*Source document*.

......

Someone stole my notes!!
by Phil Carlisle · 07/25/2007 (9:44 am) · 4 comments
I just got back from the educational day at the Develop conference in Brighton (england, uk). It was a bit of a weird day, but I wanted to post some info that I thought was interesting to GG's community.
There was a talk by Epic's Chris Wells, senior character artists on GOW and UT3. Anyway, I took a whole crapload of notes, unfortunately some bugger whipped the freebie bag I'd put the notes in for safekeeping, so this is going to have to be from memory.
One of the interesting things was to hear what kind of polycounts and texture counts they were using on GOW.
I'm sure you can get a lot of this info online, so feel free to do some digging of your own. But here are the figures as I recall them.
They start off with a reference model, basically a low poly reference figure (male, female), which is only used for proportion reference.
Then they build a scratch model, which is a basic (well, he called it basic, looked bloody fantastic to me) low poly model to start from. They then export this model into mudbox or zbrush to add in detail. Before doing that, he says that they figure out which parts to use which texture on. So he says that they basically they split up the UT models by having "organic" on one texture, "hard shell" on another (armour) and "common" on another. Common being tubes and stuff.
So, they perform the unwrapping and use some tool (which I cant recall) to relax the UV's, whatever the hell that means :) hahahaa. Ehem.
So basic UV layout using Deep UV. Texturing comes from reference on 3DSK etc and is applied using Deep Paint.
He talked a bit about how he adds detail to the armour using double chamfering and whatnot, but that was TOTALLY beyond me, I'm sure its a well known max trick.
So anyhow, once they have the low poly ref in zbrush or mudbox, they add lots of detail etc. He says they usually get up to about 8 million poly's or so. Oh, he said to remember to create your models using quads so that the normal mapping and zbrush stuff works better.
He did mention that some models go higher, up into the 30 million poly mark. Guess it is to taste :)
Once the details are added to the high poly mesh, now is the time to get that back into Max. Nows the fun part. Due to some weird reasoning, they use OBJ format for saving out the high poly model. Unfortunately there is a relatively low limit on the vertex count in an OBJ file, so they have to break down the model in zbrush into model sets. He basically selects an area of the model and saves it out seperately (face, hands, etc etc).

......

*Supplied data*.
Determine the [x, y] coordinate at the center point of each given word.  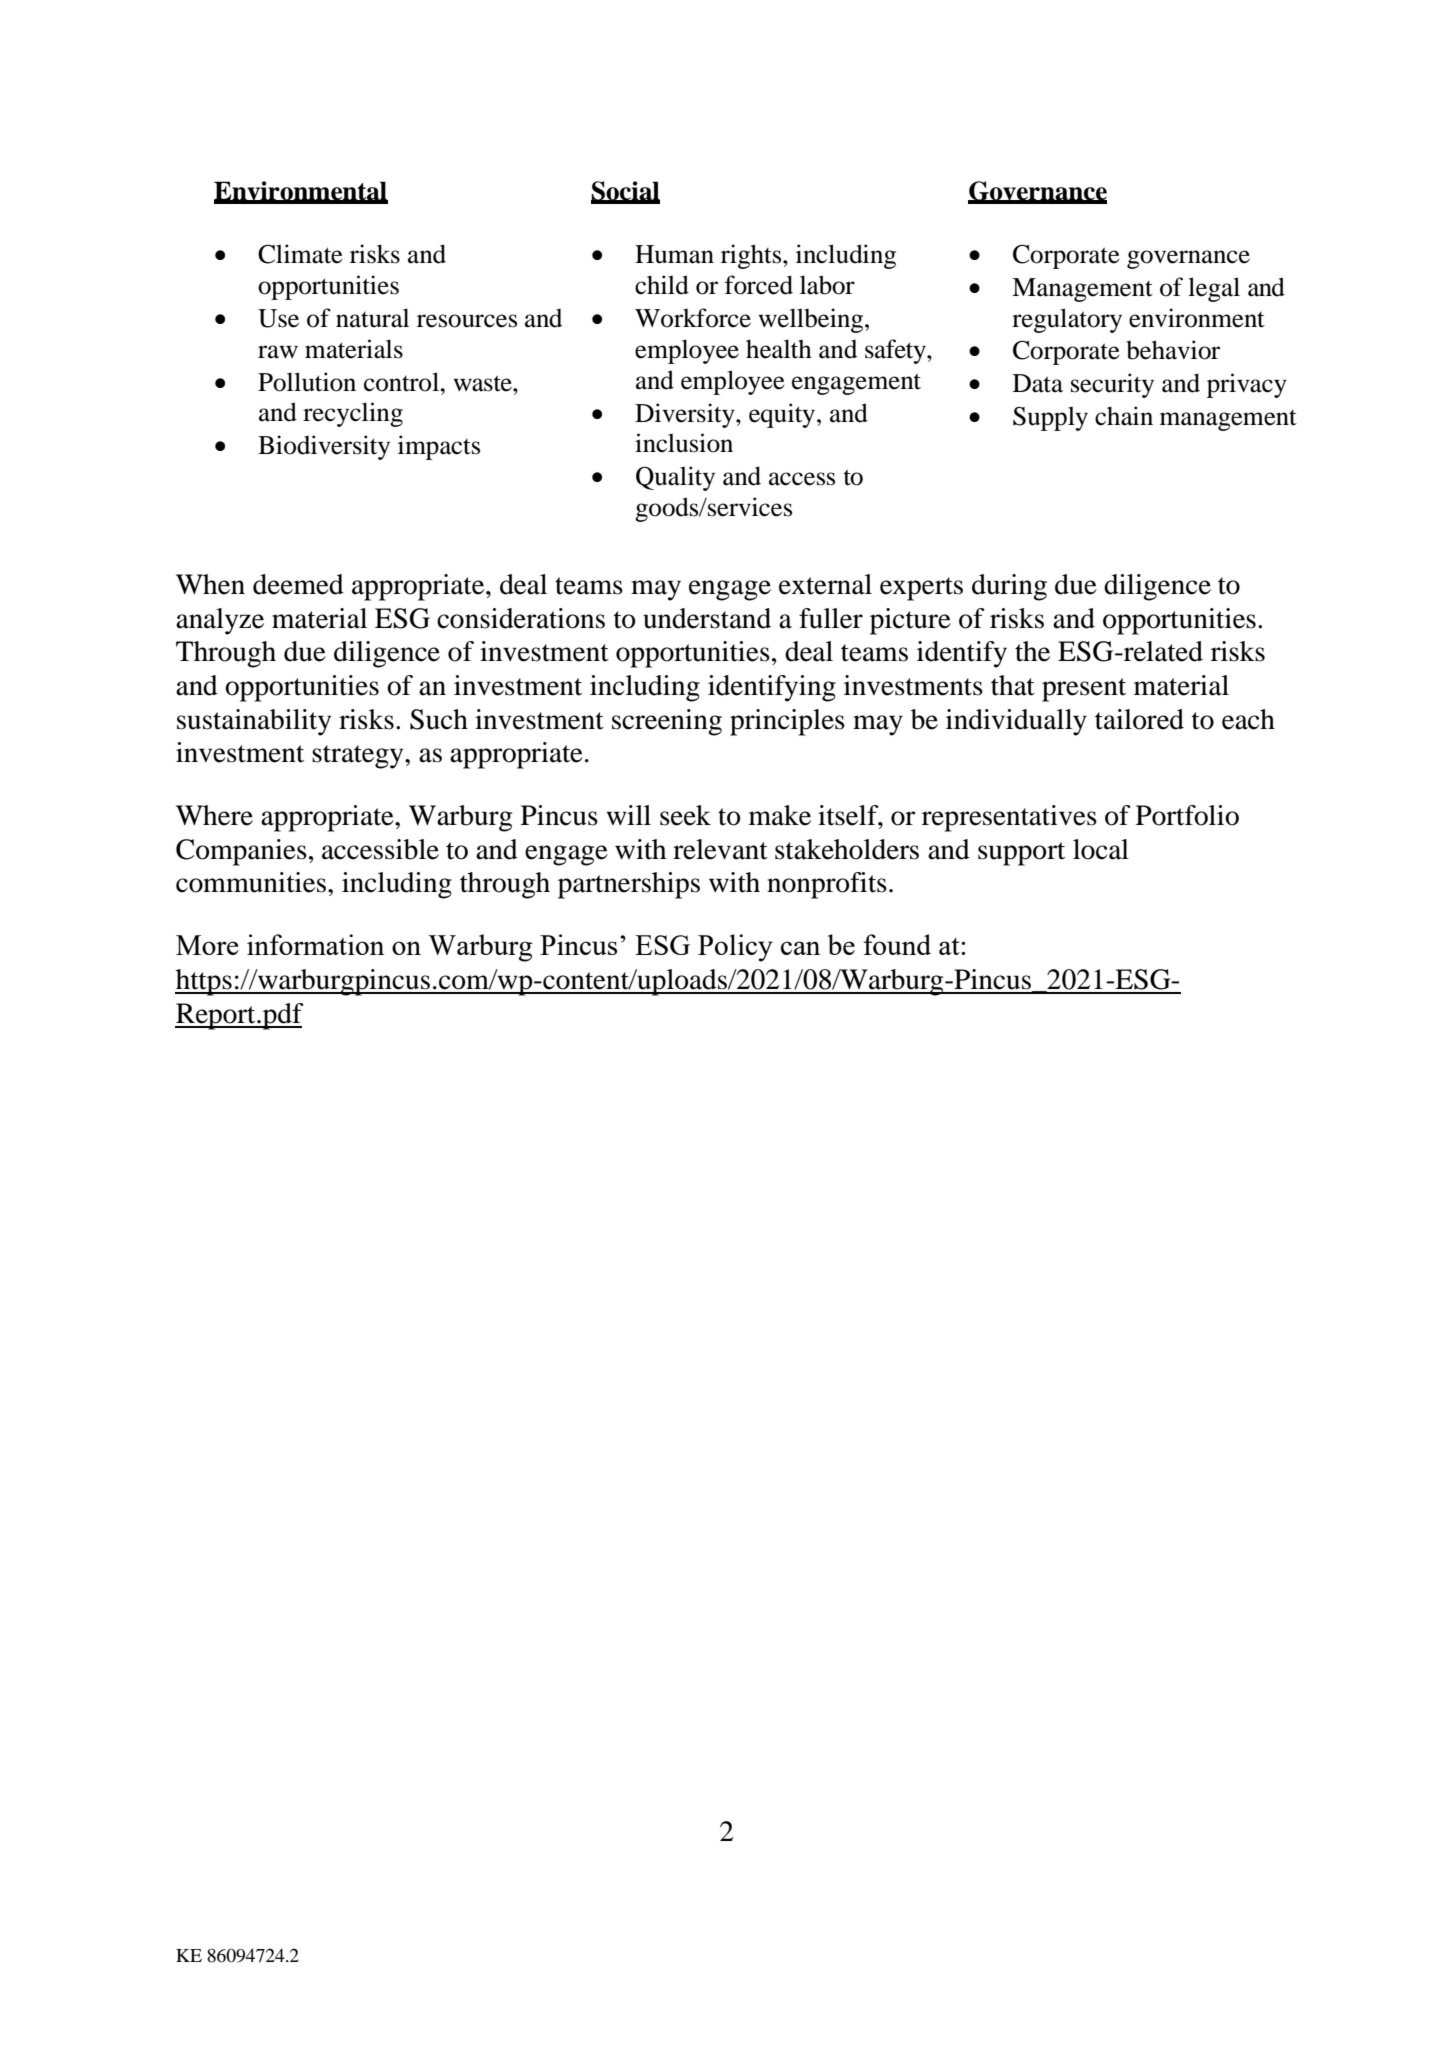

......

*Given exercise 1*.
Answer these questions using the blog post about the Develop conference talk.
(a) In which city was the Develop conference held?
(b) Which program is used for the basic UV layout?
(c) In which file format do they save out the high poly model?
*Given exercise 2*. Reproduce word for word the part of the blog post about the Develop conference talk that opens with the words "Then they build" and closes with "tubes and stuff.".

*Correct answer 1*.
(a) Brighton
(b) Deep UV
(c) OBJ

*Correct answer 2*.
Then they build a scratch model, which is a basic (well, he called it basic, looked bloody fantastic to me) low poly model to start from. They then export this model into mudbox or zbrush to add in detail. Before doing that, he says that they figure out which parts to use which texture on. So he says that they basically they split up the UT models by having "organic" on one texture, "hard shell" on another (armour) and "common" on another. Common being tubes and stuff.